For those who stayed here in the face of nearly a week of dire reports of the nuclear peril just down the road, the arrival of President Carter today bore elements of one of those just-in-the-nick-of-time rescue scenes.
They turned out, more than 1,000 strong, to cheer the president, who rode into town in a black limoushine to assure everyone that all was well. And when he left, most of them went home more confident than they had been all week. Few of them saw the evacuation buses beginning to roll in.
But for a while today the nearly ceaseless cascade of ominous warnings lifted. Instead, the president told nearly 200 reporters in Middletown borough hall that he had gone to the beleaguered Three Mile Island nuclear plant to see for himself. The situation, he said, was "quite safe for all concerned."
Almost as a counterpoint to the president's warnings that residents might have to leave when the experts begin tinkering with the balky nuclear reactor, the crowd outside cheered and applauded while Rosalynn Carter moved through them, ofering reassurance.
That was enough for Fred Lych. The 16-year old Middletown high school student was in a freshly pressed uniform of the Union Hose Co. Rescue Squad No. 1, directing traffic for the president's visit.
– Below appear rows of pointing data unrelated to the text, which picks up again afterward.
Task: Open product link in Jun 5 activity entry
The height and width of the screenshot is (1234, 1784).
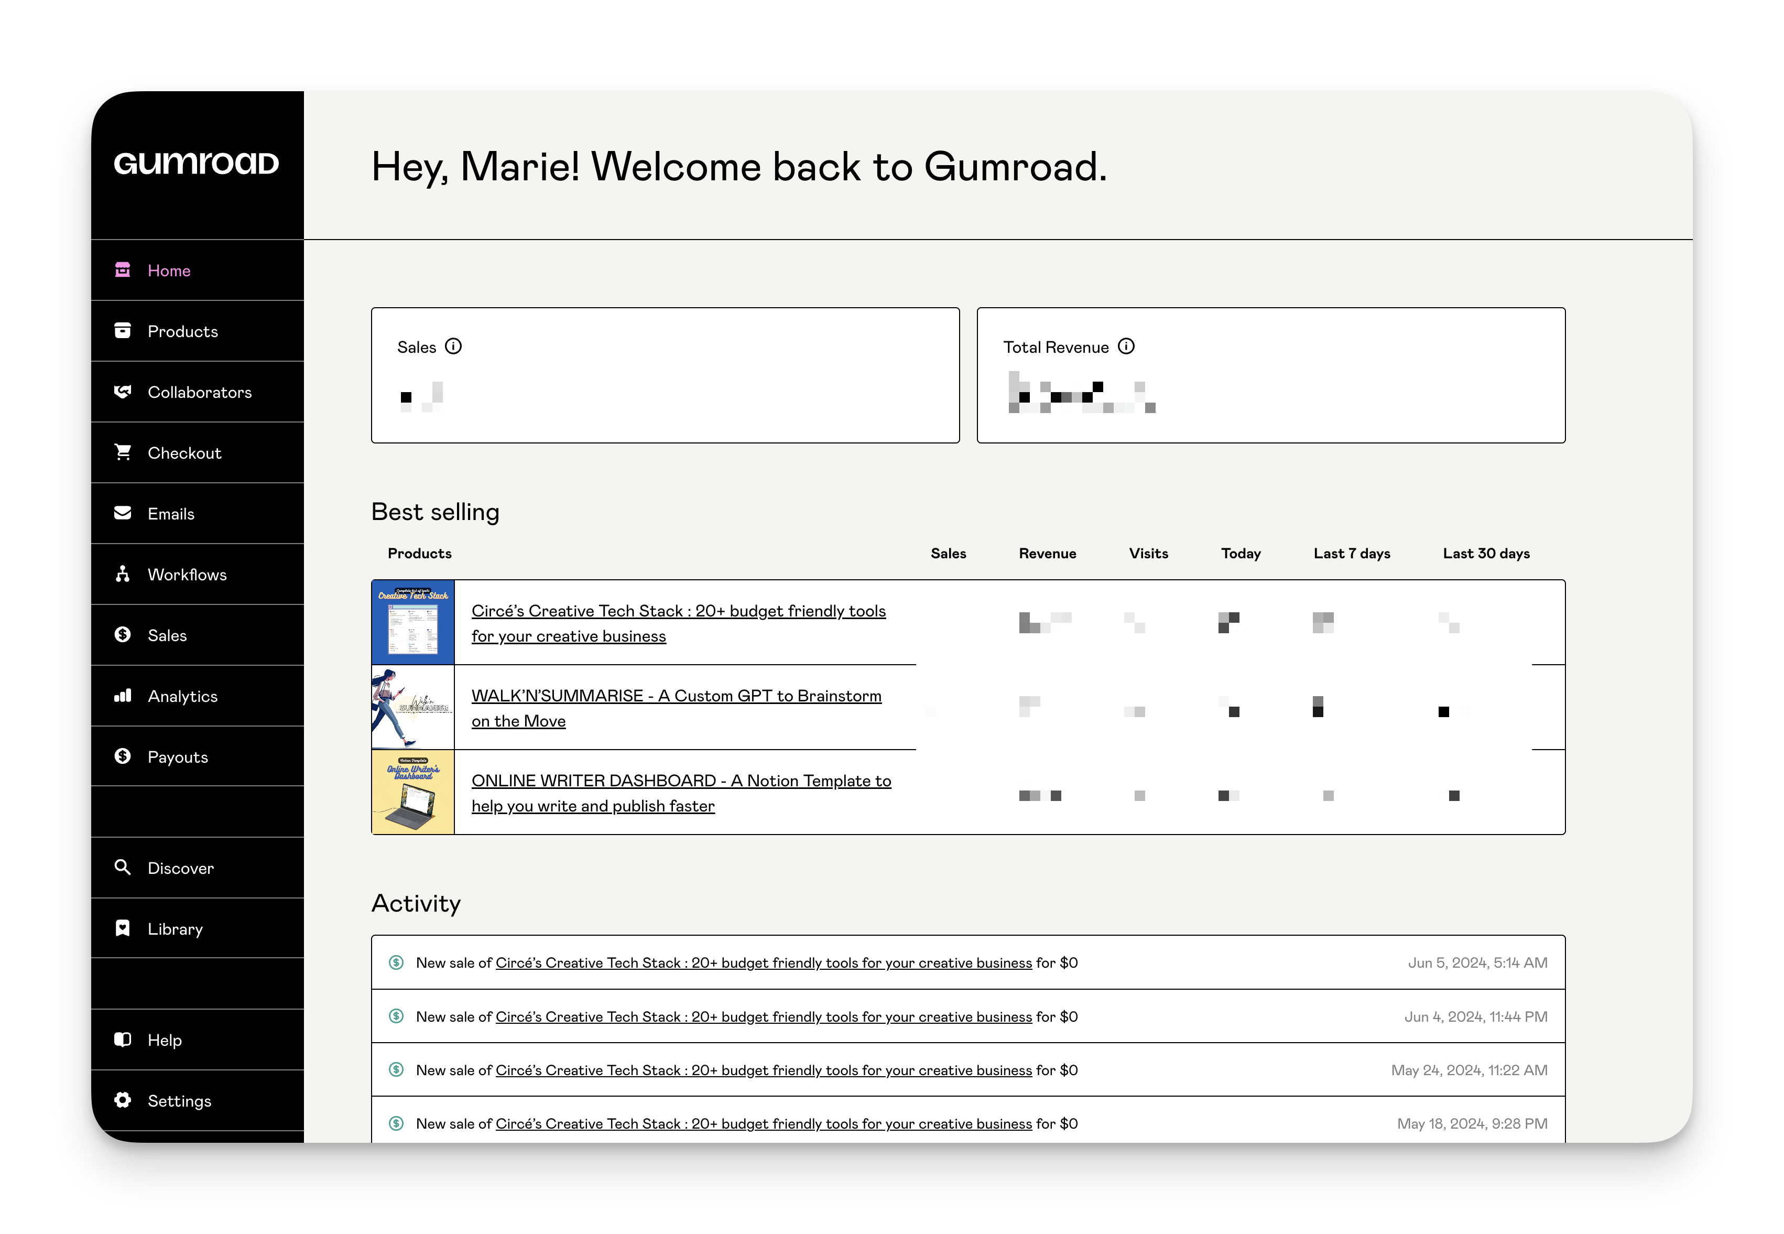Action: click(763, 963)
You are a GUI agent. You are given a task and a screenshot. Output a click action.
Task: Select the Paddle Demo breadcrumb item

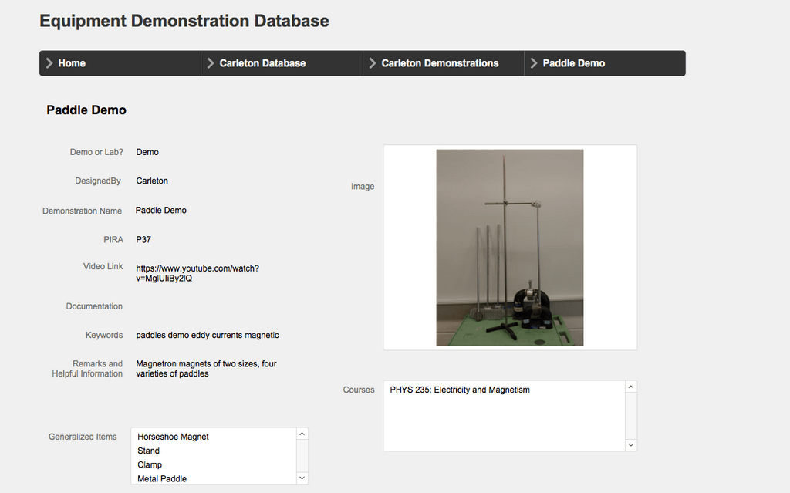tap(573, 63)
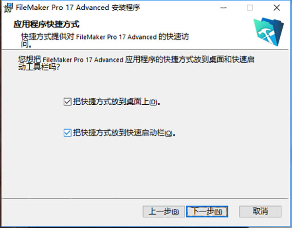Viewport: 292px width, 228px height.
Task: Click the FileMaker Pro folder-and-hammer logo
Action: [x=269, y=32]
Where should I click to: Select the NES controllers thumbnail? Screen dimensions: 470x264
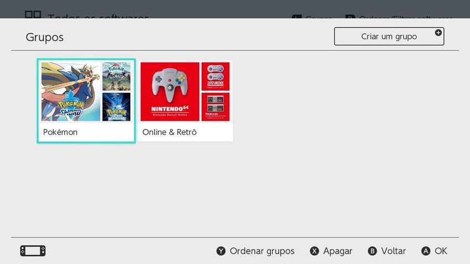215,107
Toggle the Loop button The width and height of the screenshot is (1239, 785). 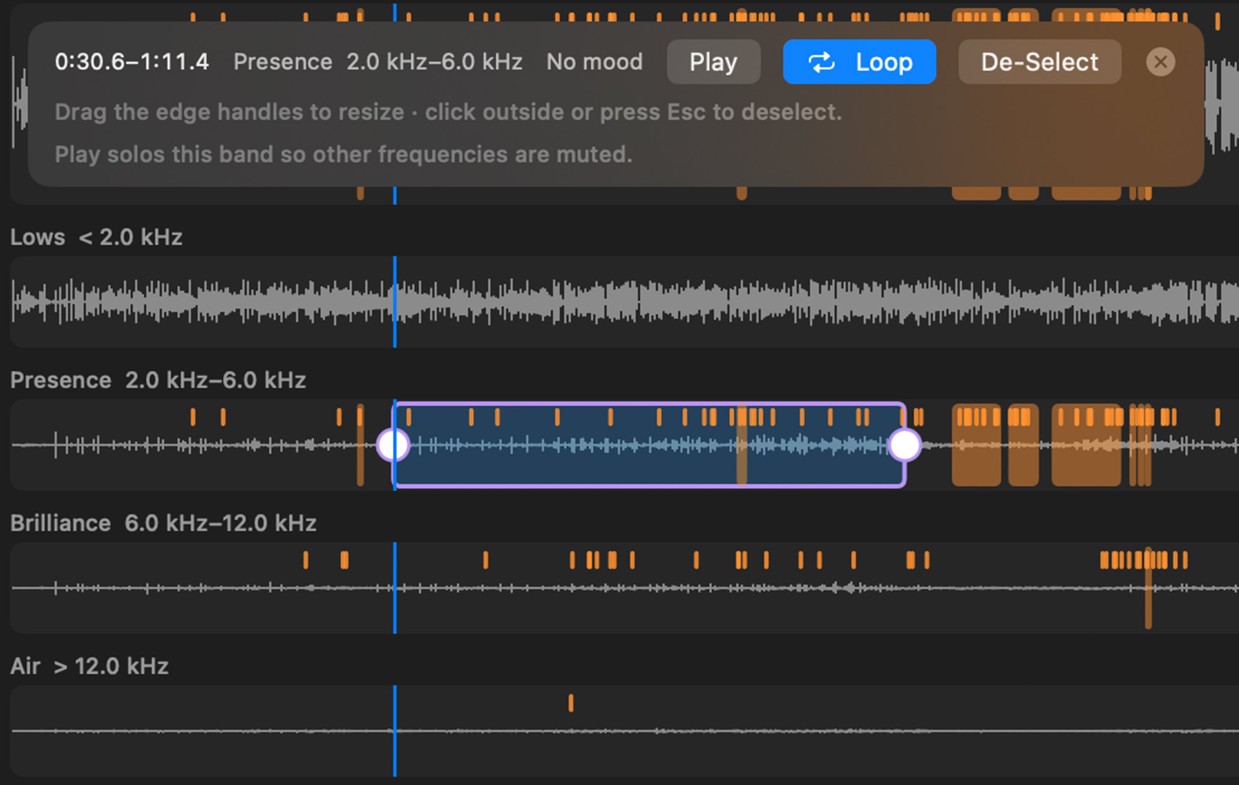coord(859,62)
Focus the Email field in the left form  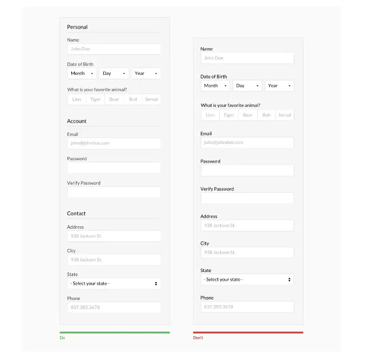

"The president of the United States doesnht just walk into a danger area without knowing what is going on," said Lynch. "It kind of makes you feel confident."
Many of the people who live here have left. There was a yellow sign on the door of St. Peter's Lutheran Church this morning announcing that, for the first time anyone could remember, services had been canceled. The pastor was gone along with his scattered congregation. Lynch said he took his 71-year-old grandmother out of town too.
But Middletown's mayor, Robert Reid, made a quick tour of his community today after the president's speech. He returned to the borough hall wearing his son's blue-and-gold football jacket and a smile.
"I talked to people and this has really made them feel good after all the bad news," he said. "At last we're getting guidance on what is really happening from the people who are pulling the strings."
While he chatted, the first of 81 long, yellow school buses ordered here for a possible evacuation began lining up behind the borough hall.
Almost as an after thought, Reid mentioned that he sent his wife and 12-year-old son to Connecticut this morning. "I guess I've got enough on my mind as it is," he said.
If Middletown's spirit was being buoyed by all the attention, it was a far different matter down the highway at Elizabethtown in neighboring Lancaster County.
Elizabethtown, a borough of 5,00, is on the downwind side of Three Mile Island, about seven miles away. It would be among the first to be hit with radiation if a disaster occurred.
But no special people were visiting the borough today. Few residents were on the streets. The police department was locked. Some citizens were putting suitcases in cars, just in case.
Some of them got an odd, queasy feeling a week before the accident at Three Mile Island last Wednesday. They received bright yellow cards from the county commission, telling them what to do in case of an emergency at the nuclear plant.
Tina Smith thought it a strange co-incidence. She and a friend were standing on a ccorner, scanning the sky with a tiny device for taking radiation readings. It read negative.
Her husband of three months, David Smith, gave it to her and told her to keep it handy. He has worked at Three Mile Island for three years - he was there today - and Tina was worried.
"He can't believe it's happening to them," she said. "He wants me to keep the bags ready to go. I'm concerned. I don't mind him working over there, but I love him. . . ."
Throughout the five counties most directly affected by the emergency, schools were announcing closings for this week and clubs were canceling meetings.
Many stores closed because their employees had left the area, and some larger restaurants limped along with partial staffs.
Radio stations filled the air wtih news of developments at the plant, but even at that, many people complained about the continuing uncertainty and confusion of the information they were receiving.
"I never had any worries about that plant before," said Henry H. Leonard in Middletown. "But I don't know what the hell to think. And I stayed up until 1 a.m. listening to the news."
Leonard was able to joke about it a little, just as many others have reacted with good humor to the grimness that has hung over them since the accident.
A disc jockey caught it adroitly. After a mournful tune, he announced it was Fats Domino singing "Blue Monday" on a "happy Sunday."